**Set exercise**
Find each line in the rows below that contains the word "item" and copy those lines out in full.

Records from a data collection:
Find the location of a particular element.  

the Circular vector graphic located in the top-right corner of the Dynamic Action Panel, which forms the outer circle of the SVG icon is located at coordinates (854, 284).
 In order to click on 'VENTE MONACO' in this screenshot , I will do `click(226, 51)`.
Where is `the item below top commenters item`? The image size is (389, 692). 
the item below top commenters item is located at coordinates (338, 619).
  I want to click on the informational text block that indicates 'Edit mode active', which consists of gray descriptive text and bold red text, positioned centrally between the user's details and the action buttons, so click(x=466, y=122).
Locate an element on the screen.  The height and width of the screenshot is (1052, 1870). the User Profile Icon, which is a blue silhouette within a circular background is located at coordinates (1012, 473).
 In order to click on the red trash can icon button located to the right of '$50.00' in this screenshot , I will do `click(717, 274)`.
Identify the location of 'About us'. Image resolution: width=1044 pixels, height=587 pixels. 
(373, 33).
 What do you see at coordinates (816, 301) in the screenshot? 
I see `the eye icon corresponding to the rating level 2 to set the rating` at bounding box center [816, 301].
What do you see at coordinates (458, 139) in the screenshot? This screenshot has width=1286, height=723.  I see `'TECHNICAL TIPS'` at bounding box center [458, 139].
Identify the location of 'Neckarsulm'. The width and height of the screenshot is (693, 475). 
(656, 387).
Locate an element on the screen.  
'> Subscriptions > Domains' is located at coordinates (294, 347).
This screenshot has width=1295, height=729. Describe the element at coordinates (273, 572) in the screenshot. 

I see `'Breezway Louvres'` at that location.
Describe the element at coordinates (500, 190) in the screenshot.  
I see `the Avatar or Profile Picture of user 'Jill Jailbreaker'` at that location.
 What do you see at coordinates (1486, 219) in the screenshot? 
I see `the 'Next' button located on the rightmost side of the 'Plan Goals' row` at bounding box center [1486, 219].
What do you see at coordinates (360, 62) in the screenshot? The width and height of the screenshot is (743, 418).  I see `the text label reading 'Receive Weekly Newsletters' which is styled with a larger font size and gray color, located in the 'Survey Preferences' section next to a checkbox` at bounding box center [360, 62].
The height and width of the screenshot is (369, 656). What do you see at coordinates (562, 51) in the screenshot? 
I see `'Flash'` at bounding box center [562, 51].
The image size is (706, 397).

**Reply to the exercise**
Where is `the item below top commenters item`? The image size is (389, 692). 
the item below top commenters item is located at coordinates (338, 619).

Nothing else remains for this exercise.